Kevin Anderson celebrates winning against Ruben Bemelmans of Belgium during the third round of Wimbledon. Photo: Nic Bothma/EPA

LONDON - South Africa's Kevin Anderson reached the fourth round of Wimbledon for the third time on Friday but admitted he had cricket on his mind.

With his beloved Proteas taking on England in the first Test on the other side of London at Lord's, the 31-year-old will be keeping a close eye on the match.

However, he has two regrets.

He won't be able to pay a first ever visit to the ground and he's sorry that regular South Africa captain AB de Villiers won't be playing.

"I played AB at tennis a long time ago. He was 12 and I was 10. He was a good tennis player and he beat me," recalled Anderson of de Villiers who is sitting out the Test series.

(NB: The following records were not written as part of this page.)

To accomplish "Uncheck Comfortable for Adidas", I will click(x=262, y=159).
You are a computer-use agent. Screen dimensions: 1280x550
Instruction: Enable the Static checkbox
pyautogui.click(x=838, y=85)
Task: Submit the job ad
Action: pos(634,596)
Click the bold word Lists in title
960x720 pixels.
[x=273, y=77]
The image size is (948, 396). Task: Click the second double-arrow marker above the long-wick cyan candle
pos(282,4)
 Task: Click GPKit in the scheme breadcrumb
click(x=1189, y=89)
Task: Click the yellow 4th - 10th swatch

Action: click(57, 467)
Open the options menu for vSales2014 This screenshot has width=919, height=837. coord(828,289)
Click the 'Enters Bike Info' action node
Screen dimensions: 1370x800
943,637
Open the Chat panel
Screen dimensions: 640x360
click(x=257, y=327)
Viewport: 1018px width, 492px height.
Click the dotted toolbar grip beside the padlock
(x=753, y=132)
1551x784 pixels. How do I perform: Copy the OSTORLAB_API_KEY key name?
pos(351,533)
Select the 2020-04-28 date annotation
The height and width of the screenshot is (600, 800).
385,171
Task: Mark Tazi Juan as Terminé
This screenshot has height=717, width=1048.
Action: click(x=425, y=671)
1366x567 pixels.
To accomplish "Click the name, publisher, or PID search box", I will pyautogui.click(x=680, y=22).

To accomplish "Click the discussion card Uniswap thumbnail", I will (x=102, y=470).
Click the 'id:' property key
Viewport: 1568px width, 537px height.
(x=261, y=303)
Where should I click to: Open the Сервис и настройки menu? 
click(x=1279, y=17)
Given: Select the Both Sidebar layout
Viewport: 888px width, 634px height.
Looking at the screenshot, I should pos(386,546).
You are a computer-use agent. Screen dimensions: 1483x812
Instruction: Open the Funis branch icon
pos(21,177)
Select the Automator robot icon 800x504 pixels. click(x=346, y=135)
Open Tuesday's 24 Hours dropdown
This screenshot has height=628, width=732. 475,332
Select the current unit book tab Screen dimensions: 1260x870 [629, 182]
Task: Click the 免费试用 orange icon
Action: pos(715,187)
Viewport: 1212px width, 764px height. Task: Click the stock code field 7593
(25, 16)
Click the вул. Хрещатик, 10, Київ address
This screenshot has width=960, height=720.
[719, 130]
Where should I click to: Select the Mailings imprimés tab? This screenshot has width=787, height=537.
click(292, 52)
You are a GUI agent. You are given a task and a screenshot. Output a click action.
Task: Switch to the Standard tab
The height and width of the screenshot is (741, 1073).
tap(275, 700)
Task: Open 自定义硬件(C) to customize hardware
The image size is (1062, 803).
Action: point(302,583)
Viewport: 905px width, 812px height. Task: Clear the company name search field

"We keep in touch but I am still waiting for a rematch."

Anderson made the last 16 at Wimbledon on Friday with a confident 7-6 (7/3), 6-4, 7-6 (7/3) win over Belgian qualifier Ruben Bemelmans. 

But with a fourth round match-up against either Jo-Wilfried Tsonga or Sam Querrey on the horizon, Anderson's long-held dream of getting to the home of cricket will have to be postponed a little longer.

"I know that Saturday at Lord's is always a special day but I will have to watch it on TV," he said.

"I have to keep my priorities and that will be my recovery for the second week."

Anderson is right to be cautious after his recent spate of injuries.

A former top 10 man in 2015, he only played a limited schedule in the first half of 2016 due to a shoulder injury and ankle surgery.

In January, his ranking slipped to 80, its lowest for seven years.

A hip injury sidelined him from the Australian Open, ending his run of 28 consecutive Grand Slam appearances.

Then a thigh injury forced him to quit his fourth round tie against Marin Cilic at the French Open.

But with his ranking now at 42, he says he is 100-percent fit.

"I feel like I am playing really good tennis lately. I feel healthy and what happened at the French Open was just a hiccup," he said after becoming the seventh South African man to win 50 Grand Slam matches.

"I am really pleased with how the three matches here have gone."

He added: "I have worked hard on my grass court game and I think it's a surface which suits first strike tennis." 

With no cricket to watch in person and with Sunday off before the last-16 is played on Monday, Anderson can at least enjoy the weekend with wife Kelsey and their new rescue dog, Lady Katy.

"She will be wondering where I am," said Anderson. "She's part of the family and she gets to travel with us. It puts things in perspective."